それはメンバー各々が、自分がオーケストラの一員であること(ミッション)を知っていて、何の曲を演奏しようとしているのか(ビジョン)を理解していて、さらにそれぞれがその楽器のエキスパートである(バリュー)からだ。
指揮者はチームをリードしているわけではない。
彼は全体のバランスを見ながら、微調整の指示を身体で表現しているだけだ。それはお互いがそのパートのエキスパートであることを理解していて、信頼できると知っているから成り立つ関係である。
「チームリーダー」なんて名前が付いていることによって、リーダーはチームをリードしようとする。しかし、リーダーがやらなければならないことは、そんな(「リード」なんていう)抽象的なことではないのだ。
リーダーは、まずミッションを明確にしなければならない。そうでなければ、高いバリューを有したメンバーを集めることができない。
次にリーダーはビジョンを共有しなければならない。ビジョンを共有しなければ、メンバーはこれから何の曲を演奏するのかわからない。「言わなくてもわかるよね?」という考えのリーダーは最悪だ。優秀なリーダーは前もってセットリストを(アンコール曲まで含めて)メンバーに配布するものだ。

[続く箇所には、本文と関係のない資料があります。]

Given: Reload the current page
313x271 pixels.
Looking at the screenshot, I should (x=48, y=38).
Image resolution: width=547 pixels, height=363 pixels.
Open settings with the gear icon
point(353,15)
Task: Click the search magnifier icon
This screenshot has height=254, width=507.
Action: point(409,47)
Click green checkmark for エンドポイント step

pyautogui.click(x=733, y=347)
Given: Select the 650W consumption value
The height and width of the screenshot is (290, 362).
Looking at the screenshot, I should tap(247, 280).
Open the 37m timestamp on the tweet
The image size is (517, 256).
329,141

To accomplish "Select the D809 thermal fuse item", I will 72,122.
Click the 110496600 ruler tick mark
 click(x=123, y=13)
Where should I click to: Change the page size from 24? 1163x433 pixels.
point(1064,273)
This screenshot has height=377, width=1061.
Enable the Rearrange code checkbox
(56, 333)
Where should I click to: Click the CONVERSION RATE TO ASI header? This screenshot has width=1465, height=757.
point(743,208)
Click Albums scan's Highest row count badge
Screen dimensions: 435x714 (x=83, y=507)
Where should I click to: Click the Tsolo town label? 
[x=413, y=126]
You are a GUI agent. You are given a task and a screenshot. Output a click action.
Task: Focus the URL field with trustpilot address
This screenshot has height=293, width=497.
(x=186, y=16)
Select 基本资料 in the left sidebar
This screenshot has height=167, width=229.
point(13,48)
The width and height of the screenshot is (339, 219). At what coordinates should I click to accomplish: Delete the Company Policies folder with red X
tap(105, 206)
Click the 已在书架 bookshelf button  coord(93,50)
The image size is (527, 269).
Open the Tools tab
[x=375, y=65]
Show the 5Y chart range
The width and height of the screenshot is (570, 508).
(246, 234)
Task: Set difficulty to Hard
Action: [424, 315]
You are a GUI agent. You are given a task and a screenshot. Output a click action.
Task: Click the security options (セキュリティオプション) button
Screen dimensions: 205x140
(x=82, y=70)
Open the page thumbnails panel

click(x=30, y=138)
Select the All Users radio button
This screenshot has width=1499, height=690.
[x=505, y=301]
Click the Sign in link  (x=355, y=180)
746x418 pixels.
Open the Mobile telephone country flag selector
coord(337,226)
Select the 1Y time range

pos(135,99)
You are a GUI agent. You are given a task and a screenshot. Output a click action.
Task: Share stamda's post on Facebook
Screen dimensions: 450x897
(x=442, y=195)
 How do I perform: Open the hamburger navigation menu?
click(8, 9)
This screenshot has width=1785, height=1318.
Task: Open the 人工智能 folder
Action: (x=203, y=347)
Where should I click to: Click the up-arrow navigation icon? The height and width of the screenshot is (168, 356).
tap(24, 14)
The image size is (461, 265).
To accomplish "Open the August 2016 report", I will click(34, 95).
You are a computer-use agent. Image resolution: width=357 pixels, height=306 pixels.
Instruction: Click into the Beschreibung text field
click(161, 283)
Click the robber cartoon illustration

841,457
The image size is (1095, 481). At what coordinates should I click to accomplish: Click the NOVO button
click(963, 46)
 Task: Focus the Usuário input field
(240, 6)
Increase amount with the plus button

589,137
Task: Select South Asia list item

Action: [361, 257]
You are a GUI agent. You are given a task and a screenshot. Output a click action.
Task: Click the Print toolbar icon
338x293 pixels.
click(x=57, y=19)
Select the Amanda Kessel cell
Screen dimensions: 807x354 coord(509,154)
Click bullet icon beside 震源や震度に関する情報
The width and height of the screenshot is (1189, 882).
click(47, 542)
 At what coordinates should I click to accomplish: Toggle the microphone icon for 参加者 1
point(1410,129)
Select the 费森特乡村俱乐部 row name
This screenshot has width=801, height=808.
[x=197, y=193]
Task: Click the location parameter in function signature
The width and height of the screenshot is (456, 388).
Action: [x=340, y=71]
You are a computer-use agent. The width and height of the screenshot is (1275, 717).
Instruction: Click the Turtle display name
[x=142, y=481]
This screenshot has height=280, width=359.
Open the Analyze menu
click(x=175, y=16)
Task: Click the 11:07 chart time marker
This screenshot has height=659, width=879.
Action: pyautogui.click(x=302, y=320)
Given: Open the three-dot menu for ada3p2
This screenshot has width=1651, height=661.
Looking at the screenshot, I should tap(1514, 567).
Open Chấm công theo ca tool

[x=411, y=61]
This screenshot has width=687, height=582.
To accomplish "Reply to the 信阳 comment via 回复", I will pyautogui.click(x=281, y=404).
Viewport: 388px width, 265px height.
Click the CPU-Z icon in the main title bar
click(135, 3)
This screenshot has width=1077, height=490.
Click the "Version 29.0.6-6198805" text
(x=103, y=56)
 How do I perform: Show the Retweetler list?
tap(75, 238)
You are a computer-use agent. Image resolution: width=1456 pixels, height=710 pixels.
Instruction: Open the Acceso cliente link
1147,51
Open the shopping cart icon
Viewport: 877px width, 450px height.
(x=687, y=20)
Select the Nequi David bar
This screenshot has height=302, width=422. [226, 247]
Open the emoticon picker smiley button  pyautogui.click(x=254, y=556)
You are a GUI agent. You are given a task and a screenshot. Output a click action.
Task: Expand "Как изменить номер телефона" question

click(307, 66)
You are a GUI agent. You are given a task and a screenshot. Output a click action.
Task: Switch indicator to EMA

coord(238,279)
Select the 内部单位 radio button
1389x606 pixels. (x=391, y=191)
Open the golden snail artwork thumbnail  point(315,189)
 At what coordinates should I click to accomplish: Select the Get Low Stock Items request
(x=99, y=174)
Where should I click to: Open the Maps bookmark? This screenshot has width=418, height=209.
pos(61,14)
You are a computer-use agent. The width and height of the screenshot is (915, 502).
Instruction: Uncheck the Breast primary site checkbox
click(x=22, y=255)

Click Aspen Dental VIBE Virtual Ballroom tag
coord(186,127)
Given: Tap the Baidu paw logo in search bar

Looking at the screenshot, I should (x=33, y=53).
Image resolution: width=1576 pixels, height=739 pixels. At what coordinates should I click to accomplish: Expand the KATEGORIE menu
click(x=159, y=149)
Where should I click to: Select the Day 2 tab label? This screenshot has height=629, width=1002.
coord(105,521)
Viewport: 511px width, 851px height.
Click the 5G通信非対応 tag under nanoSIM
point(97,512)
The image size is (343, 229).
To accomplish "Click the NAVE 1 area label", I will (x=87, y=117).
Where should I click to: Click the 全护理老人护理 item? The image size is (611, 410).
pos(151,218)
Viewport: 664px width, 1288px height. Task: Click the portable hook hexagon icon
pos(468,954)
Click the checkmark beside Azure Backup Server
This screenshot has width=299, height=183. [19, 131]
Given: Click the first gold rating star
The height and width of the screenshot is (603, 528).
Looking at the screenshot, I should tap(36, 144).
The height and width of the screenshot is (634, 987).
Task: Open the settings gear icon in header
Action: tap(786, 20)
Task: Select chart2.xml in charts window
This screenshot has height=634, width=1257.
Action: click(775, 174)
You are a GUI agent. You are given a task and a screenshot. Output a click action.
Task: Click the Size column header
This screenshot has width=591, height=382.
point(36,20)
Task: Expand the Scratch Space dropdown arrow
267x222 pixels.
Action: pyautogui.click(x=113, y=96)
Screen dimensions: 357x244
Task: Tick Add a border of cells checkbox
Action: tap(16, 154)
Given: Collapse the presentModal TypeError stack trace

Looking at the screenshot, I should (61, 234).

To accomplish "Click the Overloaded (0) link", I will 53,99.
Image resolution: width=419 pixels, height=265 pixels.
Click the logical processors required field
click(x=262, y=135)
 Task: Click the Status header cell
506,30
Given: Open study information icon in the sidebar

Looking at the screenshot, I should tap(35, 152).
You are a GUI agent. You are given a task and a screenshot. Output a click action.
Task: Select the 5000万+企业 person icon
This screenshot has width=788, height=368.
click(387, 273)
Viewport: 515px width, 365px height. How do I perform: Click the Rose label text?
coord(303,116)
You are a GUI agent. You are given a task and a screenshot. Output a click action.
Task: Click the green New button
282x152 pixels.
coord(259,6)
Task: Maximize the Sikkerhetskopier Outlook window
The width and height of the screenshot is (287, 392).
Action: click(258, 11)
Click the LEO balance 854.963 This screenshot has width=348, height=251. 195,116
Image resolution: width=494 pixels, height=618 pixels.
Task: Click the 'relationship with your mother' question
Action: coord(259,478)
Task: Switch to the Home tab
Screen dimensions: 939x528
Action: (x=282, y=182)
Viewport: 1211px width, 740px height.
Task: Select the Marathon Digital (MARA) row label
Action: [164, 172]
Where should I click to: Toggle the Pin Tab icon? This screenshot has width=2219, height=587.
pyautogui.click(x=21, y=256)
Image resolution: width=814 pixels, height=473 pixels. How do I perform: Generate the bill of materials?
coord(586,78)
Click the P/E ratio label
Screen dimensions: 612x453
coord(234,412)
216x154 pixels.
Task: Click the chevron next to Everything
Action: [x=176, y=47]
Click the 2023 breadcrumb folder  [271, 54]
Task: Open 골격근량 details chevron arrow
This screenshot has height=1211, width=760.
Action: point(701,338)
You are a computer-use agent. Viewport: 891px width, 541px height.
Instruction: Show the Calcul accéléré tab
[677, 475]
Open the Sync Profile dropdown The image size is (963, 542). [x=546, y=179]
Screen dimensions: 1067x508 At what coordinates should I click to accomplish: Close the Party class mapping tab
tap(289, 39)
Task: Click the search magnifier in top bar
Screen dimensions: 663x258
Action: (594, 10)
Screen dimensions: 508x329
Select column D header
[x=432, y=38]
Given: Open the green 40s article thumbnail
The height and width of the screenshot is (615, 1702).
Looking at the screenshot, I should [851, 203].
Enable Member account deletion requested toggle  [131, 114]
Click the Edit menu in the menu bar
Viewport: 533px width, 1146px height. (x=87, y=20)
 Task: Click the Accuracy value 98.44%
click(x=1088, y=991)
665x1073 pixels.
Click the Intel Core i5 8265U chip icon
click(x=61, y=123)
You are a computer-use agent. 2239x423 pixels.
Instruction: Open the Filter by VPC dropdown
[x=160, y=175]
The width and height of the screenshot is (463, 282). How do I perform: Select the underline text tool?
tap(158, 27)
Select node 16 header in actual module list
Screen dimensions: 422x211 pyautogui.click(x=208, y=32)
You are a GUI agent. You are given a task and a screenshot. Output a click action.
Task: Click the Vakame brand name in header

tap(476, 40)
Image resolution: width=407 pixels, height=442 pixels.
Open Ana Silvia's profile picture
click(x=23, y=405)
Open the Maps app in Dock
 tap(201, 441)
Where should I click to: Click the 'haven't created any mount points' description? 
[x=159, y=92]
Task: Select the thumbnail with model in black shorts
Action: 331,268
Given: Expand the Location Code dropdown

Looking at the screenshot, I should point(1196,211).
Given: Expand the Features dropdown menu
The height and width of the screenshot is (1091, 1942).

最後に、リーダーには全てのメンバーそれぞれのバリューの高さを見極める「識見」を有していることが求められる。それはリーダー自身の真摯な学びと豊かな経験に裏打ちされるものでなければならない。そうでなければ、その識見は一気に薄っぺらいものになってしまうのだ。
メンバーが多くなるとそれぞれのパートの中にも順列を設定しなければならず、その順列に応じてパート譜を割り振らなければならなくなる。それは普段の練習の中から、メンバー各々の特性やスキルレベルを探り出して決定すべきものだ。ーこの部分を「コミュニケーション」と呼ぶべきであり、ビジョンを共有することがコミュニケーションではないー
さあ、ここまでできていれば、もうリーダーにやることはほとんど残っていない。
顧客からの喝采をその身に受けるだけなんだ。